Sunday, March 30, 2014

Film Atlas (Macedonia): Before the Rain


Country: Macedonia
Title: Before the Rain / Pred Dozdot (1994)
Taking place in London and the border region of Macedonia and Albania, Before the Rain is a tragedy in three acts. Each act follows a different main character, but the parts are linked to each other in an intentionally logic-defying loop. In the first part a young monk leaves his order to help an Albanian girl flee a blood feud. In the second, an editor (Katrin Cartlidge, who also appears in Bosnia's "No Man's Land") begins an affair with a war photographer whose talent and courage she admires, but the two are pulled apart by conflicting moral and political imperatives.

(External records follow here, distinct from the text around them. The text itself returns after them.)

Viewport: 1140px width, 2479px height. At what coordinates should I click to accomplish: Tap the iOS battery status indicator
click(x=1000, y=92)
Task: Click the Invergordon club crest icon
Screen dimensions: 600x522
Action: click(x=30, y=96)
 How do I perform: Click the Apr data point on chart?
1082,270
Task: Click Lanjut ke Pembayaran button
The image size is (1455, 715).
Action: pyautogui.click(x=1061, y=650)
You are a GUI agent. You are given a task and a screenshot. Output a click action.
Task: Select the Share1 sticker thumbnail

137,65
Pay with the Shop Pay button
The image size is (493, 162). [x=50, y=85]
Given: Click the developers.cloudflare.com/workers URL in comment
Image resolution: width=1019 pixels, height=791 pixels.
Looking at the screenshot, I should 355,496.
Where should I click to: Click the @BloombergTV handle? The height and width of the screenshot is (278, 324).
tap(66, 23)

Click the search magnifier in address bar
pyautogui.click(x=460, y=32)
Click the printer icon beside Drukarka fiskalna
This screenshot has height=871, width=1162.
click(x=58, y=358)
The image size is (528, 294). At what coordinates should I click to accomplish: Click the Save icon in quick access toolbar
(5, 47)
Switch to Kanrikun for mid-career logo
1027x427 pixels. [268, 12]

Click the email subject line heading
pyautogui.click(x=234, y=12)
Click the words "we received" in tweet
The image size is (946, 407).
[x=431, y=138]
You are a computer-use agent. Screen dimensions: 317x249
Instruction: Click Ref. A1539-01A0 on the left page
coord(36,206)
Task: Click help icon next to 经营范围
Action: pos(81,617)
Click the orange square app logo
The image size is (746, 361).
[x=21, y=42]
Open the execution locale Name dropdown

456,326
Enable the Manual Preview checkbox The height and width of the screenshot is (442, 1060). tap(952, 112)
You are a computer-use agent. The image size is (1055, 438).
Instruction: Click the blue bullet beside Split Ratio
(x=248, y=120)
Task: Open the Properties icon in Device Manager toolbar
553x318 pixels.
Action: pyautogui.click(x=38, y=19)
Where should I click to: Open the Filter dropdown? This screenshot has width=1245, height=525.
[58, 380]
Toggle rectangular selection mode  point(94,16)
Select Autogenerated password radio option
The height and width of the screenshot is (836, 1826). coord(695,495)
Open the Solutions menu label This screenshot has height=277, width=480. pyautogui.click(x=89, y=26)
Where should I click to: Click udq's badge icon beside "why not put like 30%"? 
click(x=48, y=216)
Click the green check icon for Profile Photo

In the final story, Aleksandar, the photographer from the previous story, returns to his war-ravaged homeland of Macedonia and an old flame from the Albanian side of the conflict. She asks him to find and protect her daughter, the Albanian girl from the first story. Each act includes a romance that ends tragically, but for different reasons. Each act is shot with different lens filters, increasing the sense that life in different parts of Europe can still be worlds apart.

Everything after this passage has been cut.